President Joe Biden on March 25 reiterated that it will be difficult for U.S. forces to leave Afghanistan by the May 1 deadline, but said American troops will come home soon.
“It’s hard to meet the May 1st withdrawal deadline,” Biden said during his first press conference in office. “We are working with our allies. We are not staying a long time. We will leave, the question is when we leave.”
When asked if U.S. forces will remain in Afghanistan next year, Biden was definitive, saying, “I can’t picture that being the case.” U.S. forces already have drawn down to 2,500 in the country.
Defense Department officials have repeatedly said Taliban violence is too high, and withdrawing too soon will limit Afghan forces’ ability to defend themselves. Secretary of State Antony Blinken this week visited NATO to discuss the way ahead in the country, and Defense Secretary Lloyd J. Austin III visited Kabul to meet with senior Afghan officials.

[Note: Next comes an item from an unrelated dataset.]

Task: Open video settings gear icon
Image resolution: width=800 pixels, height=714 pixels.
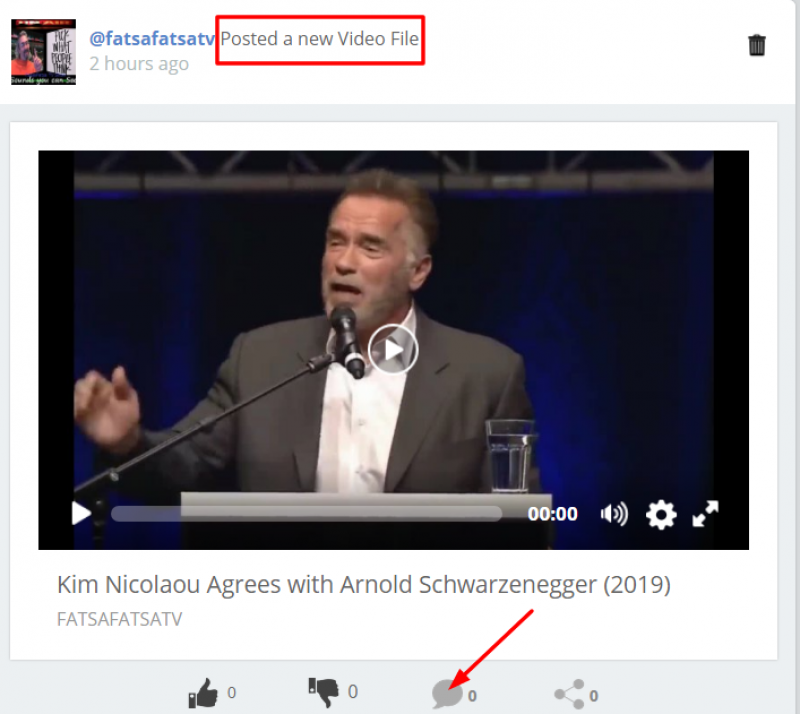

“We’ve been meeting with our allies, those other nations that have troops in Afghanistan as well, and if we leave we’re going to do so in a safe and orderly way,” Biden said.
Earlier on March 25, Army Gen. Richard D. Clarke, commander of U.S. Special Operations Command, told the Senate Armed Services Committee the Taliban has “not upheld what they said they would do. It is clear they took a deliberate approach and increased violence since the peace accords were signed.”
While Afghan forces have made progress, U.S. and other international support is still “critical to their success,” Clarke said.